L'ex-vice première ministre dans le cabinet de Jean Chrétien se dit donc très solidaire des deux députées néo-démocrates qui hésitent à préciser publiquement leurs allégations de «conduite inappropriée» de deux députés libéraux à leur endroit. Mais elle croit tout de même que les deux femmes, qui ne sont pas identifiées pour l'instant, seraient dans une bonne position pour favoriser un changement des mentalités face au harcèlement sexuel si elles déposaient une plainte formelle.

Selon l'ex-ministre ontarienne, ces députées ont le réel pouvoir de changer les choses. Et contrairement à un membre du personnel politique d'un député, ces élues n'ont pas à craindre de perdre leur emploi ou d'être rétrogradées si elles dénoncent des cas de harcèlement sexuel, a-t-elle soutenu.

Cela dit, Mme Copps se garde bien de pousser les deux femmes à porter plainte - «je crois que la décision leur appartient». Elle-même n'avait raconté à personne l'agression sexuelle subie à l'âge de 28 ans lorsqu'elle était toute nouvelle députée à l'Assemblée législative de l'Ontario.
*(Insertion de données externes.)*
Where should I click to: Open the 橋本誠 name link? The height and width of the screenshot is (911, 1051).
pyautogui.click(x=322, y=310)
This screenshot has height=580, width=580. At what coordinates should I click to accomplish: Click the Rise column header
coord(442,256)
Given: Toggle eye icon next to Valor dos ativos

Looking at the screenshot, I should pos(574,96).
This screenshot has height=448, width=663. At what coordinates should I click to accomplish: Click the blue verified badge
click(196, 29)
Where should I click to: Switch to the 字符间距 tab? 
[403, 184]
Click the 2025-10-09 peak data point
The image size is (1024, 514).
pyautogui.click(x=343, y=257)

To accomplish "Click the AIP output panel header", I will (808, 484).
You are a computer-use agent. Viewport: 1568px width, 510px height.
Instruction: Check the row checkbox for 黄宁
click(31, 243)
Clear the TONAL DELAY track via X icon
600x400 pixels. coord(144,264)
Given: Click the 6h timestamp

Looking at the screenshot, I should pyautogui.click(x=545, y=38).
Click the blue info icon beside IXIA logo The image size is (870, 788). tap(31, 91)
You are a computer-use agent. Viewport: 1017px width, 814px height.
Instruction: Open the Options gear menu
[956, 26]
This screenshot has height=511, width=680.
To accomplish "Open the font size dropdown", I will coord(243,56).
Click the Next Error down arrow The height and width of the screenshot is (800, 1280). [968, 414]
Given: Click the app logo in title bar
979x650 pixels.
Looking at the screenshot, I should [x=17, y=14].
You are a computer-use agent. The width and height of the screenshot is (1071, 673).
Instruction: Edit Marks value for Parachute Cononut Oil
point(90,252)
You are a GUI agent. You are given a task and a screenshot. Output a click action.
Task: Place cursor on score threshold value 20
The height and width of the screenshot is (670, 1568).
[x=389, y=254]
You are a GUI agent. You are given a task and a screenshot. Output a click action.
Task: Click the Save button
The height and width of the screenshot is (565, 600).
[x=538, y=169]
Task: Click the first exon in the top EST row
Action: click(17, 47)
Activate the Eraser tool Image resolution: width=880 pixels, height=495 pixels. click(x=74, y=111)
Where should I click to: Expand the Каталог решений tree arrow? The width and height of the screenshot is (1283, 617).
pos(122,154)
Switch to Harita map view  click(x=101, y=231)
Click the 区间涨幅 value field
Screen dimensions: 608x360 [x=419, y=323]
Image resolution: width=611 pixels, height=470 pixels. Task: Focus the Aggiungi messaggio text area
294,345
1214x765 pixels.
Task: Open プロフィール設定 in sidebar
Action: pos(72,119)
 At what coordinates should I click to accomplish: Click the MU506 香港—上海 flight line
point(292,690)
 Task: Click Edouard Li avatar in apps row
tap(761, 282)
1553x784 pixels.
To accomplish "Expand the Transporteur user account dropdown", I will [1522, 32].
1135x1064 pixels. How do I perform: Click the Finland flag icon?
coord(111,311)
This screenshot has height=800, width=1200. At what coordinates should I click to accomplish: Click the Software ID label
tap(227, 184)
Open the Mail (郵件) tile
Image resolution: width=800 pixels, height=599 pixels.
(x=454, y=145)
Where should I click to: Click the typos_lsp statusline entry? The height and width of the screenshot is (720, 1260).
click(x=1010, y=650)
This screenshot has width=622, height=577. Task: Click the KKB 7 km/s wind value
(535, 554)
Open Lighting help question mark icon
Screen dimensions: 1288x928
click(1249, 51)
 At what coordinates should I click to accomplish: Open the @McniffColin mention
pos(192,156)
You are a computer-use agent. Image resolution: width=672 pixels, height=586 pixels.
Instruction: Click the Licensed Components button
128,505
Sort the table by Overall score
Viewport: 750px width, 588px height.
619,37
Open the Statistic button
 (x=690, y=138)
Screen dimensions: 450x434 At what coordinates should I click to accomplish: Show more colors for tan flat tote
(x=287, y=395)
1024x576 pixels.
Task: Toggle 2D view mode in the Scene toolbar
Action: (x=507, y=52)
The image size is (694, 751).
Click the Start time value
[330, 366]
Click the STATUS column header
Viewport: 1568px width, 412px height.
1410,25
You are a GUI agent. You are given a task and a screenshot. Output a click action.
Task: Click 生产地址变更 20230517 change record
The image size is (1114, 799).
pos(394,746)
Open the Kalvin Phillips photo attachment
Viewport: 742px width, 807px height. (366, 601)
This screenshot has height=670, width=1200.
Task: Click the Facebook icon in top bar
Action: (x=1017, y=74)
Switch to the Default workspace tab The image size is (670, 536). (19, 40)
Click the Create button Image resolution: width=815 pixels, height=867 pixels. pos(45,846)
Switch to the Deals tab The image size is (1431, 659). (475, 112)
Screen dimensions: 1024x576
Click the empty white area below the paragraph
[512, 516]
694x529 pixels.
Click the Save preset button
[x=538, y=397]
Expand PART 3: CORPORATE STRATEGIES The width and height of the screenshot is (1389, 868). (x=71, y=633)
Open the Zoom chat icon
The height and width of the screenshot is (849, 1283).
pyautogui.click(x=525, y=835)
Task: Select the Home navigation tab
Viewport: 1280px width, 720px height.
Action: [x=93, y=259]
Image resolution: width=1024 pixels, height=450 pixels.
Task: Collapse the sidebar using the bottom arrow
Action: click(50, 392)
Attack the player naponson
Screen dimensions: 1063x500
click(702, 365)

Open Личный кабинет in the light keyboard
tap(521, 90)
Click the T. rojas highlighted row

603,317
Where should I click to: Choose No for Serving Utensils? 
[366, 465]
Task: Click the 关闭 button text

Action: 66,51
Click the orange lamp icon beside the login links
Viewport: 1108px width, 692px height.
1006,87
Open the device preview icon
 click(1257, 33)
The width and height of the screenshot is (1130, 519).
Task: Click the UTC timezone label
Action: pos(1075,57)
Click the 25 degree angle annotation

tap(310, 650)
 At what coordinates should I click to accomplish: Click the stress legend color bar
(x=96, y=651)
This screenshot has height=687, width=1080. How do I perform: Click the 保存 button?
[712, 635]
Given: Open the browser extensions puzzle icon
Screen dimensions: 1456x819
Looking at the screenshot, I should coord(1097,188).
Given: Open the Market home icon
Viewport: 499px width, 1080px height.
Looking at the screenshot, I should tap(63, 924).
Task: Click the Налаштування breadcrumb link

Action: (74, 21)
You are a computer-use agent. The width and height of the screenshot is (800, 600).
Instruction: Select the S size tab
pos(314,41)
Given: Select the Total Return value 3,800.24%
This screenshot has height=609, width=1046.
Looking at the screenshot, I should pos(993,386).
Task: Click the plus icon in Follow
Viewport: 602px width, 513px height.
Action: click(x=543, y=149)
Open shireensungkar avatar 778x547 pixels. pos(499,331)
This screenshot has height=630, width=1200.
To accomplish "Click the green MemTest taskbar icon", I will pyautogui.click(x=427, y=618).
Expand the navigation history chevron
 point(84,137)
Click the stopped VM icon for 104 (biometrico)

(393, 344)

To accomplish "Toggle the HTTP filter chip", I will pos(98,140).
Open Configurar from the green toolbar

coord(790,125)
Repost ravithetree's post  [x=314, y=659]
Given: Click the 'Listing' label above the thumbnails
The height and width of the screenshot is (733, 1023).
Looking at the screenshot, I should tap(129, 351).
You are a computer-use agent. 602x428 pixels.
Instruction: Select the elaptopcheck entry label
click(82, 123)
Lors du déplacement d'une commission parlementaire itinérante dans le Nord de la province, un collègue conservateur l'avait plaquée contre un mur de l'hôtel, en sortant de l'ascenseur, et avait commencé à l'embrasser de force en lui touchant les seins, selon Mme Copps. Elle avait finalement réussi à se tirer de cette agression en assénant un coup de genou dans l'entrejambe du collègue député, «là où ça fait mal - une technique de basketball», a-t-elle dit.

Triste ironie: la commission parlementaire menait des audiences publiques sur la violence contre les femmes.

«Il ne s'est plus jamais approché de moi par la suite, et ça a été la fin de l'histoire», a-t-elle raconté en entrevue, lundi. Mme Copps n'a pas jugé bon de porter plainte, car elle estimait qu'elle avait fait ce qu'il fallait, et que l'affaire était close. Elle a évoqué l'agression quelques années plus tard dans un premier livre sur son expérience de femme politicienne dans un monde d'hommes.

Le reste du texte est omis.